Fading star on the road to recovery

Mercedes-Benz hopes its ’the best or nothing’ brand repositioning will help the struggling automotive giant attract younger, affluent consumers and meet an ambitious 1.5 million unit sales target. By Guy Bird

Mercedes-Benz launched a new marketing slogan – “the best or nothing” – last month with a redesigned version of the brand’s three-pointed star logo. Dr Joachim Schmidt, executive vicepresident of sales and marketing at Mercedes-Benz Cars, says the symbol is more than a design motif; it also embraces the company’s new business philosophy about perfectionism.

“If we want to grow into a heavyweight car manufacturer, knowing that the brand is our most important asset, we have to display it in a more prominent way,” says Schmidt. “This was driven very much by marketing but it was not my decision alone. It was discussed among our top management in late 2009.” The company’s new identity divides the brand’s operations into three areas – “perfection”, “fascination” and “responsibility”. Each of these then subdivides to look at areas from safety to design and sets out the company’s position in these areas. The idea is that everything adds up to the brand being “the best” in all its activities.

Schmidt says that much of the new brand work set out in this brand “star” is designed to remind the company’s staff about how to take leadership into every area of the business. “We are something special, and every employee at Mercedes has to have that ambition,” he argues. With a target of growing from 1 million global unit sales to 1.5 million by 2015, the company will clearly need buy-in from its staff.

The slogan, meanwhile, aims to give potential customers the same message. Schmidt says: “We had hundreds of proposals for a slogan, but Mercedes-Benz has returned to the phrase implemented by our founder Gottlieb Daimler many years ago – ’the best or nothing’. It doesn’t mean we are the best in all these disciplines, although we are in many, but it is our ambition to be the best.” The need for Mercedes-Benz to establish a new business philosophy is clear. Its German rivals BMW and Audi have been eating into its market share. In 2009, BMW was the world’s top selling luxury car brand and in the first quarter of 2010, Audi exceeded Mercedes’ global sales for the first time and by some margin – 264,100 units versus 248,500.

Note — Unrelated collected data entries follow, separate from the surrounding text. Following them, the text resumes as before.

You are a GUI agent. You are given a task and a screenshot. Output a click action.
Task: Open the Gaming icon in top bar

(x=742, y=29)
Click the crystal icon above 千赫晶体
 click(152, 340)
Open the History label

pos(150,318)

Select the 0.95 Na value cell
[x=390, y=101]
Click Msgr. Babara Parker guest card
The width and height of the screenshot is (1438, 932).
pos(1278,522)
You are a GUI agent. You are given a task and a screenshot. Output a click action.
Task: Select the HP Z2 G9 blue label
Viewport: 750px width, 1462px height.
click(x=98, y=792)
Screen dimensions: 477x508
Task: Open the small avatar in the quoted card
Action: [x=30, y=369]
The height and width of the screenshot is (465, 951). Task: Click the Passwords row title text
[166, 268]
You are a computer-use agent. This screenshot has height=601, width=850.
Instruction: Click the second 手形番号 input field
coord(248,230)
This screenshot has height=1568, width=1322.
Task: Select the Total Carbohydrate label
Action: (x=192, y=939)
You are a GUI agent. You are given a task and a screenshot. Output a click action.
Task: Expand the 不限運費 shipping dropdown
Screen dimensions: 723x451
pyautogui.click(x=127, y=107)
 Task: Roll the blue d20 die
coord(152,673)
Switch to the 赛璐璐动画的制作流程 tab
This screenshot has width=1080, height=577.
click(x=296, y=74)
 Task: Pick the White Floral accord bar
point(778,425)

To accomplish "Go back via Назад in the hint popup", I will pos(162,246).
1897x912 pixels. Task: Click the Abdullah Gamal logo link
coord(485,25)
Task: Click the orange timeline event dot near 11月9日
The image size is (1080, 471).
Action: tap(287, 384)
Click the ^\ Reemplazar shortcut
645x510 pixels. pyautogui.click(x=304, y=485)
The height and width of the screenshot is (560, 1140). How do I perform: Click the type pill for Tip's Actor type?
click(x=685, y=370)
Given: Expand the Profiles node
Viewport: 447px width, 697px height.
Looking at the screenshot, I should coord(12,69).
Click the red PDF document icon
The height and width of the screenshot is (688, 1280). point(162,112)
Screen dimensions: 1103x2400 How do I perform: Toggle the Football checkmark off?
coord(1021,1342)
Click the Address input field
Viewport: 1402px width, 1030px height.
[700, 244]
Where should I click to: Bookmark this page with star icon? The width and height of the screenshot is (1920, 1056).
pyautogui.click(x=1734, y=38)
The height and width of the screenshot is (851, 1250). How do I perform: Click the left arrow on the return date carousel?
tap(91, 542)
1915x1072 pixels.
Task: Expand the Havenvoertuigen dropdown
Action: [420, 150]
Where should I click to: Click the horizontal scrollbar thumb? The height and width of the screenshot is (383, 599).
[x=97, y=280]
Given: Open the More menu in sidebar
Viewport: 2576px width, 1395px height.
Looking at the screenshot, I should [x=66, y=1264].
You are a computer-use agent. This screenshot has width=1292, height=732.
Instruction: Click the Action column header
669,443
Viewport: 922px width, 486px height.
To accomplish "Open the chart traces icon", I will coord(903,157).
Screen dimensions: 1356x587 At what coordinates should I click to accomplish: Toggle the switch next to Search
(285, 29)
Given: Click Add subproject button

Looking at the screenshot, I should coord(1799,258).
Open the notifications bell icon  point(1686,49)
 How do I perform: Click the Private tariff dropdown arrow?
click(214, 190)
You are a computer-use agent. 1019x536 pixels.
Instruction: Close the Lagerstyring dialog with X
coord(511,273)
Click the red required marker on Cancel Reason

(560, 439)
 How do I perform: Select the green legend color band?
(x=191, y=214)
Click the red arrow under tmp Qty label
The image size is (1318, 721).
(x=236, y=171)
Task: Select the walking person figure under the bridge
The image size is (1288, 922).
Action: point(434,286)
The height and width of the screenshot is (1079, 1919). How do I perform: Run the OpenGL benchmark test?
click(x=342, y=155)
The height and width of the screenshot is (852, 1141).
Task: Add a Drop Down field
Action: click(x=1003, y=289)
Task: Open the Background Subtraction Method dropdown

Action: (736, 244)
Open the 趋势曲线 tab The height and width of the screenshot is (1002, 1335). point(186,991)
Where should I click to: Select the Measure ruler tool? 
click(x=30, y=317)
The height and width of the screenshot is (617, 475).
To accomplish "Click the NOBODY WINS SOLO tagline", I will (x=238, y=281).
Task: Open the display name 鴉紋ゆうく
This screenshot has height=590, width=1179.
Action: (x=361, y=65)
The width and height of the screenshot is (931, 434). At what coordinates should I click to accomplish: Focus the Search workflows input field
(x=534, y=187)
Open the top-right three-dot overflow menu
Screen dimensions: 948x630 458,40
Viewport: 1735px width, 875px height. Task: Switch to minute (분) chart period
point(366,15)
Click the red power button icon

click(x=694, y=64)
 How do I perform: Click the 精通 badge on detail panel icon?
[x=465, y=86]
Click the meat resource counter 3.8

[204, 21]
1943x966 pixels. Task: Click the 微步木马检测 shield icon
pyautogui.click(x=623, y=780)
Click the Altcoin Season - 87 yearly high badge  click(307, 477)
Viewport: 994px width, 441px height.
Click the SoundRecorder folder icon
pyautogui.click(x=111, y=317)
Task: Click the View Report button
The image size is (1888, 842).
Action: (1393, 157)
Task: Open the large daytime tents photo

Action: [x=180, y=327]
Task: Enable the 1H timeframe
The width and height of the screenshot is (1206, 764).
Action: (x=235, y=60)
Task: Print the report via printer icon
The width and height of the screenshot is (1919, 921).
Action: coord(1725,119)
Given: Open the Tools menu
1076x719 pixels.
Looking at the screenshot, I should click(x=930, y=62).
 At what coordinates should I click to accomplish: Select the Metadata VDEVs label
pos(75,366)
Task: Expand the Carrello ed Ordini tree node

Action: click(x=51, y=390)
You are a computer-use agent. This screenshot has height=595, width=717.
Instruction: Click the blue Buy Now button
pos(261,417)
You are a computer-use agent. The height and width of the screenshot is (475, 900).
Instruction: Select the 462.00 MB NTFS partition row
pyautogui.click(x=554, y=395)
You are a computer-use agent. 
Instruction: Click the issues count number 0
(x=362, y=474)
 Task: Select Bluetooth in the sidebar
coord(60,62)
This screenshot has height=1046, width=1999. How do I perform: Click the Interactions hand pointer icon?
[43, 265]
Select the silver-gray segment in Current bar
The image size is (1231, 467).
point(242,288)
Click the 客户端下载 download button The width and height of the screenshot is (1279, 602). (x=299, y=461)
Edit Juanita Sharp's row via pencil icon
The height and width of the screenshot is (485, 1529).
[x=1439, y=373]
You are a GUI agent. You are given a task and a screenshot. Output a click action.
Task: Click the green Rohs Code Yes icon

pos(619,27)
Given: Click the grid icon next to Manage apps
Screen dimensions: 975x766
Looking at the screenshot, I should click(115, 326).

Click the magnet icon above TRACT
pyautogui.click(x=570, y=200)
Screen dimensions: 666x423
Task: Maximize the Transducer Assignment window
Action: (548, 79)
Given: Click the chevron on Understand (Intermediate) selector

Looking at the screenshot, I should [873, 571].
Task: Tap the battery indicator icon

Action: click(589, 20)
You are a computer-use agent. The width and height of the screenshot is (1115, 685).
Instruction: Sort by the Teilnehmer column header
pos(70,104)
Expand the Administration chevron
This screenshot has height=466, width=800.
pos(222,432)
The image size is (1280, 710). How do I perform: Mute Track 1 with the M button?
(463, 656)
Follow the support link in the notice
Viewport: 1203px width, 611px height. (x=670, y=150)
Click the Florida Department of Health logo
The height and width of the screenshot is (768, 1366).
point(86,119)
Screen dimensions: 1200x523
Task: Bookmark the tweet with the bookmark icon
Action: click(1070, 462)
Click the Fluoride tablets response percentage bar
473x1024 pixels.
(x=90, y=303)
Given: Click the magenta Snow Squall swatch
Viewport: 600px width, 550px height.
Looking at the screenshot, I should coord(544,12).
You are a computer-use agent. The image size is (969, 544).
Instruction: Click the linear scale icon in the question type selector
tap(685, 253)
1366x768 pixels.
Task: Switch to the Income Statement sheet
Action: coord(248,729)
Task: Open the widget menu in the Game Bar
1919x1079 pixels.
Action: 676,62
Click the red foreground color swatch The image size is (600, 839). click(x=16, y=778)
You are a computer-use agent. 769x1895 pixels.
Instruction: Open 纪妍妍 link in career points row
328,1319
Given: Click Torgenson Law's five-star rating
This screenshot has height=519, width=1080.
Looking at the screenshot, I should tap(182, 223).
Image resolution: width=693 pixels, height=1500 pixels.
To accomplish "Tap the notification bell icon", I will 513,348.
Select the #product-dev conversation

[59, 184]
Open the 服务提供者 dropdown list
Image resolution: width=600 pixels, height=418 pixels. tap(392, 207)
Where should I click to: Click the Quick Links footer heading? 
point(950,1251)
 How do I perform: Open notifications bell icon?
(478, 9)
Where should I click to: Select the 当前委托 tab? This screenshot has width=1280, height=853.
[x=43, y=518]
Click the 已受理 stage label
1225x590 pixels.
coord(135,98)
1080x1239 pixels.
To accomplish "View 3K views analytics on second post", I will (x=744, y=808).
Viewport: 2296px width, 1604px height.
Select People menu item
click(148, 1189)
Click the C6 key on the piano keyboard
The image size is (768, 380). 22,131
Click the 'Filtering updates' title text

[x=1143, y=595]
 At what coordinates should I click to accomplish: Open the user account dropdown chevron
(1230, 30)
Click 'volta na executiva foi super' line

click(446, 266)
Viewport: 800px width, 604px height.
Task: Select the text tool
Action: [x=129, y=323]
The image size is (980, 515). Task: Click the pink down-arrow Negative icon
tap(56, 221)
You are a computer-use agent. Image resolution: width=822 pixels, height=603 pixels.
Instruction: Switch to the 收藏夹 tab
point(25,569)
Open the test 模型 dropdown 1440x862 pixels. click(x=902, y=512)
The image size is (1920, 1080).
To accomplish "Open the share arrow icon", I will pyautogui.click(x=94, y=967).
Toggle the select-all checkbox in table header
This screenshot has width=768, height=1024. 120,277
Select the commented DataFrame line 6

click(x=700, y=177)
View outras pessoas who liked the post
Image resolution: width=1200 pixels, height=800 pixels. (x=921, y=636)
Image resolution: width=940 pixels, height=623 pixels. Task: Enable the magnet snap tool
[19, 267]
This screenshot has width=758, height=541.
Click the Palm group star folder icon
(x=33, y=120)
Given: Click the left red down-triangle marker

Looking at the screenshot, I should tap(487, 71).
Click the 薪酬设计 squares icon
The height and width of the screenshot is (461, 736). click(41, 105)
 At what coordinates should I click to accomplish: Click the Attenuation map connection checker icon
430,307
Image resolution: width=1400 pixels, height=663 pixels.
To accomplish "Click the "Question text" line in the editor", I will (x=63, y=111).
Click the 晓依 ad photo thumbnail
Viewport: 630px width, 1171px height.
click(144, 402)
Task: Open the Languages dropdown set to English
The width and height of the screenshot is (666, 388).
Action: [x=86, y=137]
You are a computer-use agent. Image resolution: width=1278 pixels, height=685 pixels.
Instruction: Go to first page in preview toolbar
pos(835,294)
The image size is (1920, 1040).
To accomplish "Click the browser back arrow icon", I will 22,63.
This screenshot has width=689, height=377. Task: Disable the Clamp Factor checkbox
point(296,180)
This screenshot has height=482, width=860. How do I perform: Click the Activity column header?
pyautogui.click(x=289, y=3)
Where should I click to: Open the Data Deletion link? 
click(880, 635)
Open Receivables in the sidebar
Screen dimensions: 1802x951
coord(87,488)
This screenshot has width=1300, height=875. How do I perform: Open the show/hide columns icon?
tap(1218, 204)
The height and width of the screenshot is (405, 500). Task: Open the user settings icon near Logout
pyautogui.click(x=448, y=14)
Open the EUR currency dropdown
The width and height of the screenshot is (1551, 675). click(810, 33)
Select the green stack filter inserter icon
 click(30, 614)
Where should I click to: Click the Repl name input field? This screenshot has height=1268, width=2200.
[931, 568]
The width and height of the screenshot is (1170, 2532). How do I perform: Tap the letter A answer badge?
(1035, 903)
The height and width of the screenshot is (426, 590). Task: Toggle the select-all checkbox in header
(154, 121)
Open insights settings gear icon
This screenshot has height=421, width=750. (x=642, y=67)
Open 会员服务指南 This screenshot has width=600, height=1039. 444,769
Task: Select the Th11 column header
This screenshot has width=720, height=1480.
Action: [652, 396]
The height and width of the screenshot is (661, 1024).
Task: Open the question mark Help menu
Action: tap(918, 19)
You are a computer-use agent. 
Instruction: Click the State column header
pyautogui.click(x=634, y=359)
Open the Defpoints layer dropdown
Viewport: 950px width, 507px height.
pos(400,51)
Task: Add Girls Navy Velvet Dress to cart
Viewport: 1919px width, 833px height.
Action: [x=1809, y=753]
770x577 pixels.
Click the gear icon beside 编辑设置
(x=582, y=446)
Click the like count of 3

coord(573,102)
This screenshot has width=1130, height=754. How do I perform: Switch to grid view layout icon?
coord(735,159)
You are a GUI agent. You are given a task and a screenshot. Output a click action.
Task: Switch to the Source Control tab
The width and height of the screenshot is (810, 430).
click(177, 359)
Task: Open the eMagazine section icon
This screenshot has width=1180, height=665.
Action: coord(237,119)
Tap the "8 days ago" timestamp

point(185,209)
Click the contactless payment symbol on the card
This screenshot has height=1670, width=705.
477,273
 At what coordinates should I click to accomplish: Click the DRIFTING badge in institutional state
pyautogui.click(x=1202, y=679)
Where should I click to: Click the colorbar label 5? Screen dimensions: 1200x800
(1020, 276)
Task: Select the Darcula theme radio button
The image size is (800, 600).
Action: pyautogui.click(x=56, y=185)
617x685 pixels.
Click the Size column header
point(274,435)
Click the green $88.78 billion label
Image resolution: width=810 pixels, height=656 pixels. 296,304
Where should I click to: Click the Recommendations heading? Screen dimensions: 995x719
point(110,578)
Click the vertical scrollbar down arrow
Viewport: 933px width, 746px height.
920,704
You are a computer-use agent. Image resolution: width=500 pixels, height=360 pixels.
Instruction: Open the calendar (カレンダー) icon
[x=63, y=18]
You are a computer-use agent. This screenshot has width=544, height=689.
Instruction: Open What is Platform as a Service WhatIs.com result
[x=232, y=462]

Mercedes-Benz has returned to the phrase implemented by our founder Gottlieb Daimler many years ago – ’the best or nothing’

Dr Joachim Schmidt, Mercedes-Benz Cars

Both Audi and BMW have followed an aggressive product expansion strategy in the last decade and taken luxury into smaller market segments – like the VW Golf-sized BMW 1-series and the new Mini rival Audi A1.

Crucially, these moves have attracted new, younger customers to their brands without undermining their premium-to-luxury brand cachet. Mercedes-Benz, apart from creating a new sales niche with its large CLS four-door coupé, has taken a more conservative approach in both its marketing and products.

As a marketer – who does not wish to be named – from an upmarket non-German car brand says: “Out of the big three German marques, Mercedes has dropped back in terms of perception, coming third in many areas including quality in recent years. It has also been seen by many as the least progressive.”

Schmidt is aware that the brand will need to attract a younger generation of customers if it is to reverse its market share decline. He admits: “If you want new, young customers, you need to have a brand that is sexy and sporty. The reason we didn’t get this customer before to the extent we wanted was not a brand issue, but more of a product issue. We didn’t bring out products focused on younger people.”

Mercedes’ cheapest cars – the A- and B-Class compact MPVs – tend to attract families and older customers, who appreciate their high-roof and big-boot layout plus their practicality to enter, exit, drive and lug stuff about.

These cars are not specifically aimed at younger people hoping to graduate through the range from affordable models to more expensive versions later on. However, Mercedes cars do get larger, more luxurious and more expensive as the model names move through the alphabet – the executive E-Class and luxury S-Class saloons being cases in point.

Mercedes-benz and its rivals

  • Mercedes-Benz has a target of growing from 1 million global sales to 1.5 million units by 2015. Audi also aims to reach 1.5 million units by the same year.
  • In 2009, BMW was the world’s top selling luxury car brand. The brand achieved 265,809 sales in the first quarter, an increase of 14% over the same period last year.
  • In the first quarter of 2010, Audi exceeded Mercedes’ global sales for the first time – 264,100 units versus 248,500. In March this year, it announced it would make an extra profit-sharing bonus payment to its employees of €1200 (£980), on top of an average payout of €2300 (£1880)
  • Mercedes-Benz’ €800m (£655m) profit for the first quarter of 2010 is equivalent to a 7% return.
  • Mercedes-Benz’ new strapline “the best or nothing” competes against Audi’s famous phrase “vorsprung durch technik”. BMW uses different slogans in different areas, currently focusing on “joy of BMW”.